Ma lui non si è allontanato. Le chiese sono vuote, chiuse, ma il suo abbraccio è aperto. Se tu lo perdi, lui non ti perde. Non potrai mai andare così lontano che cadere fuori dal suo abbraccio.Invece ci siamo allontanati dalle persone, dalle creature tutte, da madre terra. «Ci siamo illusi – ci ha ricordato papa Francesco – di vivere noi sani dentro un mondo malato». Gandhi diceva “il mio prossimo è tutto ciò che vive”,
Cosa significa?
Che “ama il prossimo tuo” diventa ama la terra, l’acqua, l’aria, il creato come li ama Dio. Da questo ci siamo allontanati.
Allora, padre Ermes: che Pasqua è questa?
La Pasqua dei fragili. Perché io sono così fragile da avere sempre bisogno di qualcuno. C’è un’immagine di Leonardo da Vinci sulla fragilità che mi piace tanto. Il semiarco, osservò, è la forma architettonica più fragile che esista. Da solo non ce la fa a stare in piedi, ma se appoggiamo due semiarchi uno all’altro, si forma l’arco che diventa la forma architettonica più potente che esista, che sorregge il massimo peso. Allora noi in questo momento appoggiando una fragilità all’altra, possiamo sostenere il mondo. La primavera è fragile ma indomita, non si lascia sgomentare da nessun inverno.
Ma ci arriviamo a questa Pasqua con tanti, troppi lividi, troppo lutti, troppe paure.

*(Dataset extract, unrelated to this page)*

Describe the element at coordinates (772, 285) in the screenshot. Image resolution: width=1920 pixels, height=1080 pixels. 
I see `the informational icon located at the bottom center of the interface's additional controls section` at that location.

Sì, è vero: sarà una Pasqua di molti crocifissi. Ma senza la croce la Pasqua è vuota, perché non c’è sostanza, è solo una illusione dell’eterno ritorno della vita, delle stagioni. Però anche la croce senza la Pasqua è cieca, perché non ha orizzonte, non ha un traguardo.

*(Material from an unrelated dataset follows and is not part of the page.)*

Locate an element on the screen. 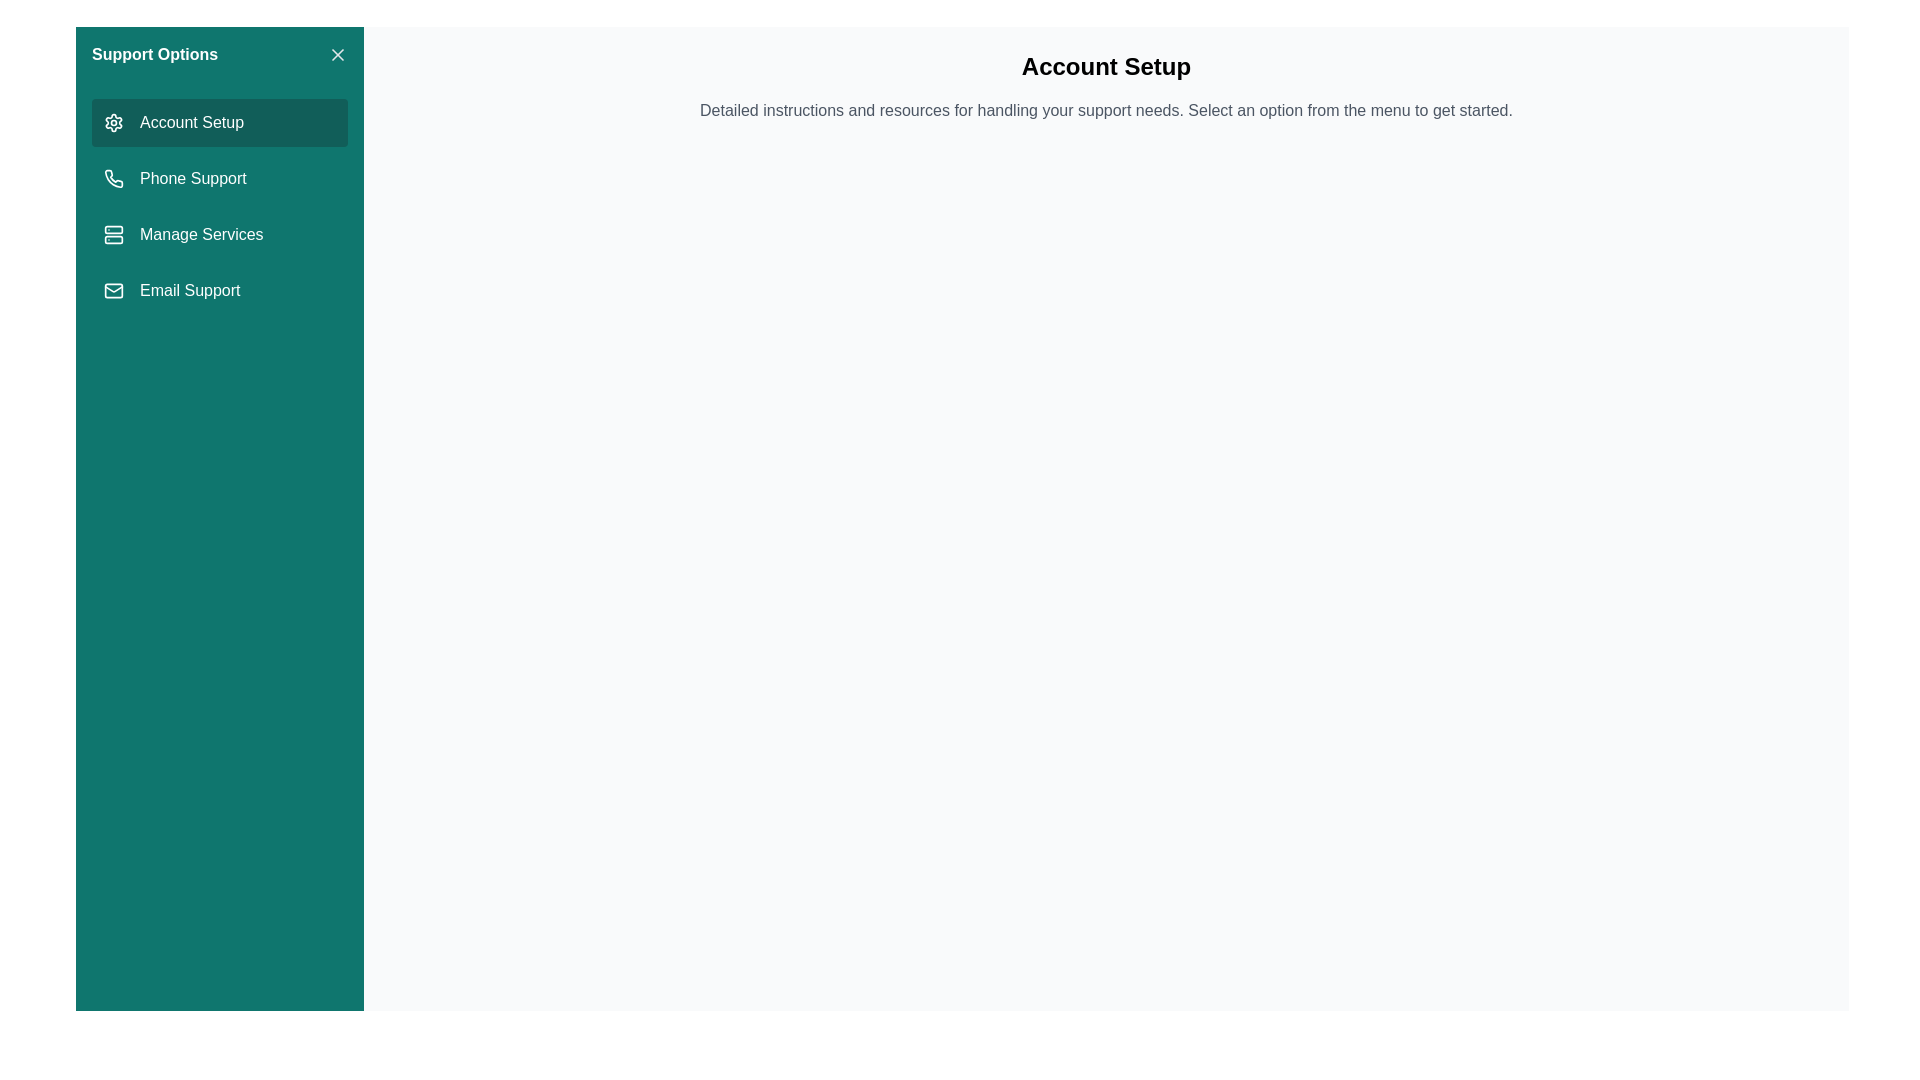 Image resolution: width=1920 pixels, height=1080 pixels. the 'Phone Support' button, which is the second menu item on the left with a teal background and a phone icon is located at coordinates (220, 177).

Come possiamo concludere, padre Ermes?
La Pasqua rappresenta la certezza che non va perduto nessun gesto d’amore, non va perduta nessuna generosa fatica, non va perduta nessuna dolorosa pazienza: tutto questo circola nelle vene del mondo come una energia di vita. Qualcosa ha già penetrato la trama segreta della storia: la Pasqua di Cristo.
(da “Il Giornale di Vicenza” – lunedì 6 aprile 2020)
CHI E’
Ermes Ronchi è nato nel 1947 a Racchiuso di Attimis, in provincia di Udine. Sacerdote dell’Ordine dei Servi di Santa Maria, ha compiuto gli studi filosofici e teologici alla Pontificia facoltà teologica Marianum di Roma; ha conseguito il dottorato in scienze religiose a Parigi, all’Institut Catholique e in antropologia culturale alla Sorbona.
È docente di Estetica Teologica ed Iconografia alla Pontificia facoltà teologica “Marianum” di Roma. Nel 2016, su incarico di papa Francesco, ha tenuto le meditazioni degli esercizi spirituali alla Curia romana.
Dal 2016 vive nel convento di Santa Maria del Cengio, a Isola Vicentina, piccola comunità dei Servi di Maria, che da tempo ha avviato, grazie all’apporto fondamentale di un gruppo di laici, attività che fanno crescere la spiritualità e favoriscono la riflessione su temi di attualità, tra i quali l’esigenza di diffondere nuovi stili di vita nel rispetto del Creato.
È autore di numerosi libri su temi biblici e spirituali; collabora inoltre con diverse testate giornalistiche, tra cui l’Avvenire.